Zweitwohnungsteuer als Kosten der Unterkunft für eine doppelte Haushaltsführung

BFH-Urteil vom 13. Dezember 2023, VI R 30/21


Zusammenfassung des Urteils VI R 30/21 vom 13. Dezember 2023:

Sachverhalt: Die Klägerin, die in München eine Zweitwohnung hielt und ihren Hauptwohnsitz in einer anderen Stadt hatte, machte in den Jahren 2018 und 2019 Aufwendungen für doppelte Haushaltsführung als Werbungskosten geltend. Dies schloss die Miete für ihre Münchener Wohnung und die Zweitwohnungsteuer ein.

Rechtlicher Hintergrund: Nach § 9 Abs. 1 Satz 3 Nr. 5 Satz 4 EStG sind Kosten für Unterkunft im Rahmen einer doppelten Haushaltsführung bis zu einem Höchstbetrag von 1.000 € pro Monat abzugsfähig.
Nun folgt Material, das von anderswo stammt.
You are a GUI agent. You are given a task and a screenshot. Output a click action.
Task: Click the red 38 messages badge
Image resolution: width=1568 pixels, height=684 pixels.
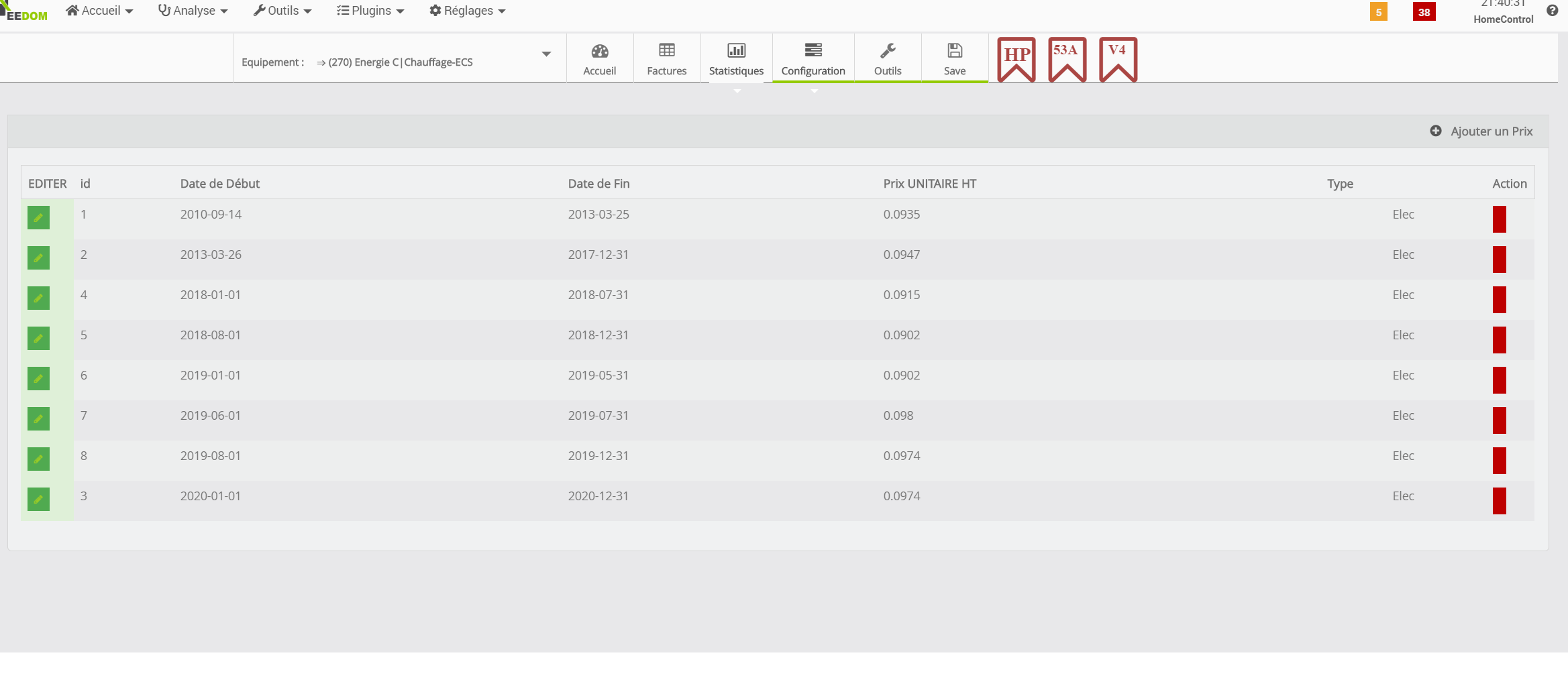[x=1424, y=12]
Es bestand Uneinigkeit darüber, ob die Zweitwohnungsteuer als Teil dieser Unterkunftskosten zu behandeln ist.

Entscheidung des Bundesfinanzhofs (BFH): Der BFH gab der Revision des Finanzamts statt und hob das Urteil des Finanzgerichts München auf, welches der Klägerin stattgegeben hatte. Der BFH entschied, dass die Zweitwohnungsteuer tatsächlich zu den beschränkt abzugsfähigen Unterkunftskosten zählt und somit nur innerhalb des Höchstbetrags von 1.000 € pro Monat abzugsfähig ist. Die Zweitwohnungsteuer wird als Aufwand für die Nutzung der Unterkunft eingestuft und ist somit in den durch § 9 Abs. 1 Satz 3 Nr. 5 Satz 4 EStG festgelegten Grenzen abzugsfähig.

Folgen für die Klägerin: Die Klage der Klägerin wurde abgewiesen, und sie musste die Prozesskosten tragen. Dies bedeutet, dass sie die gezahlte Zweitwohnungsteuer nicht zusätzlich zu den Mietkosten in voller Höhe steuerlich geltend machen kann.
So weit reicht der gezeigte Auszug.